Exercise instructions: Could you give back every record below exactly, leaving out the pictures?

Working data Block Start

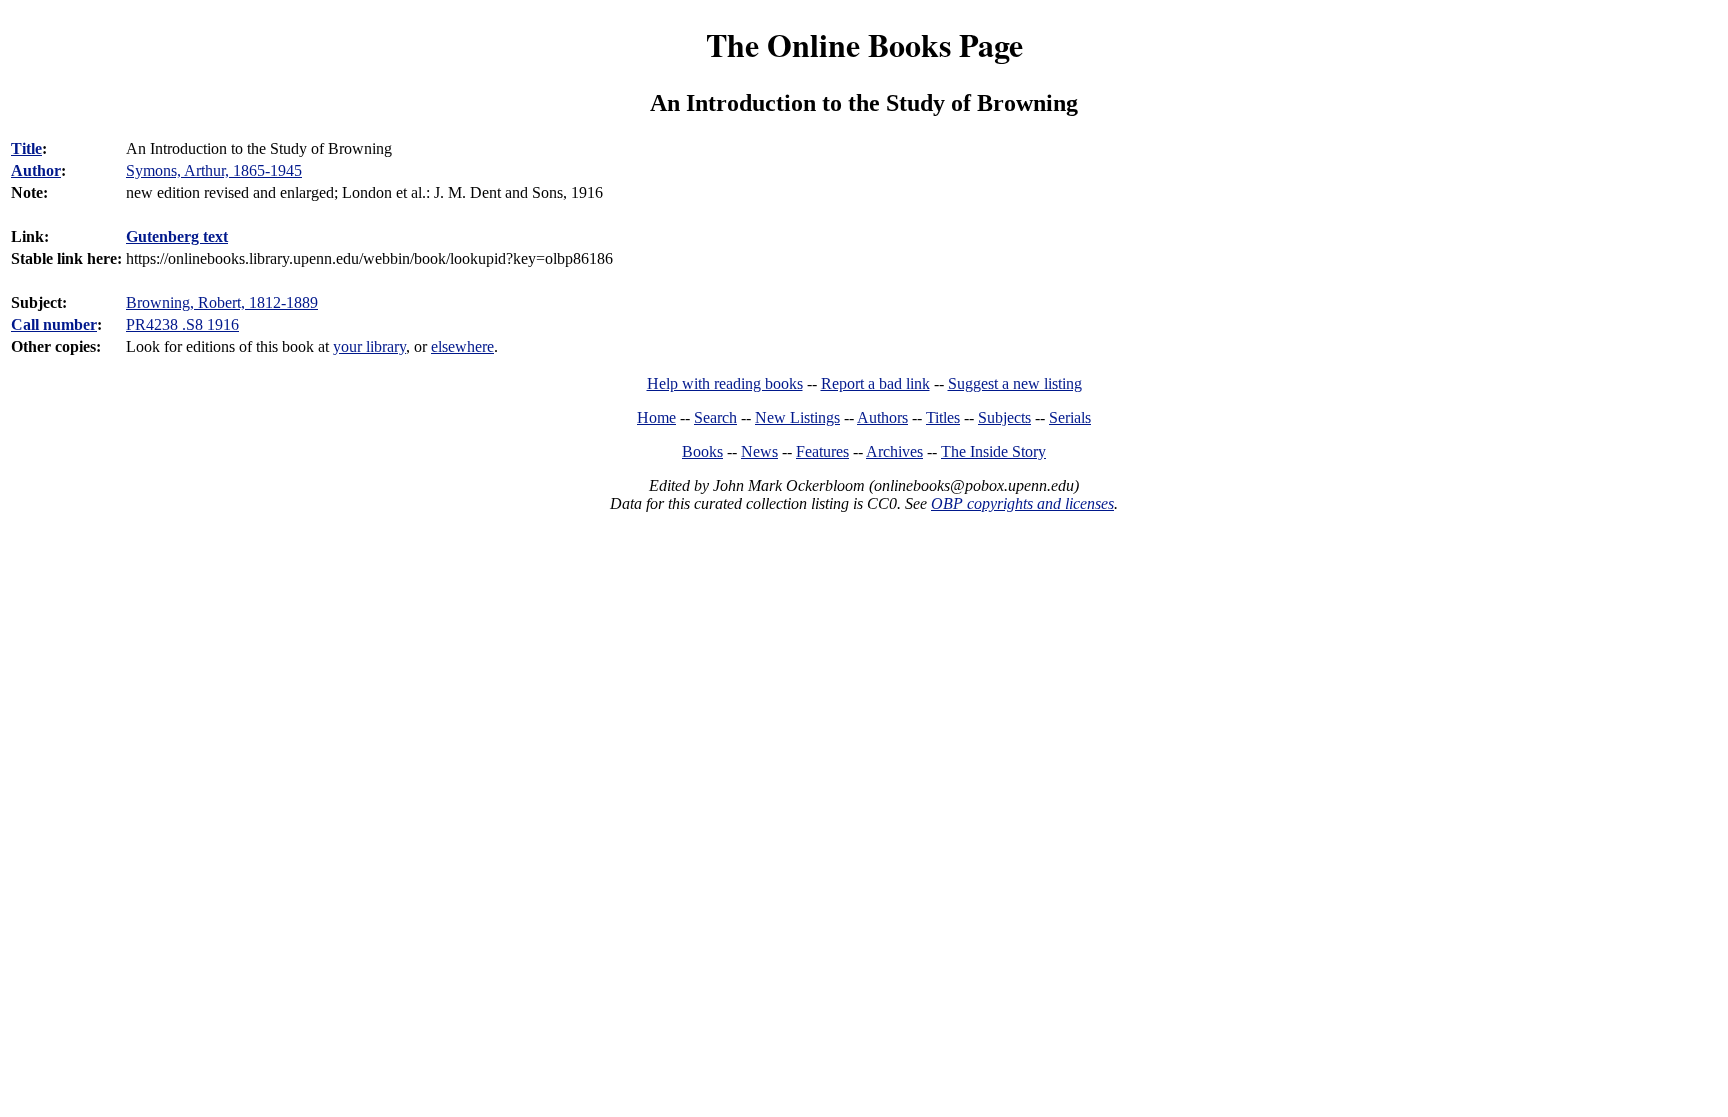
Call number (54, 324)
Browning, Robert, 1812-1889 (222, 302)
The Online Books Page (864, 44)
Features (822, 451)
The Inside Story (993, 451)
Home (656, 417)
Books (702, 451)
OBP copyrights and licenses (1022, 503)
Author (36, 170)
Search (715, 417)
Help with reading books (725, 383)
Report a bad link (875, 383)
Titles (943, 417)
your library (369, 346)
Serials (1070, 417)
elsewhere (462, 346)
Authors (882, 417)
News (759, 451)
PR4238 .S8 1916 (182, 324)
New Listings (797, 417)
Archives (894, 451)
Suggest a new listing (1015, 383)
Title (26, 148)
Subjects (1004, 417)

Working data Block End

Reply to the exercise:
Call number (54, 324)
Browning, Robert, 1812-1889 (222, 302)
The Online Books Page (864, 44)
Features (822, 451)
The Inside Story (993, 451)
Home (656, 417)
Books (702, 451)
OBP copyrights and licenses (1022, 503)
Author (36, 170)
Search (715, 417)
Help with reading books (725, 383)
Report a bad link (875, 383)
Titles (943, 417)
your library (369, 346)
Serials (1070, 417)
elsewhere (462, 346)
Authors (882, 417)
News (759, 451)
PR4238 .S8 1916 (182, 324)
New Listings (797, 417)
Archives (894, 451)
Suggest a new listing (1015, 383)
Title (26, 148)
Subjects (1004, 417)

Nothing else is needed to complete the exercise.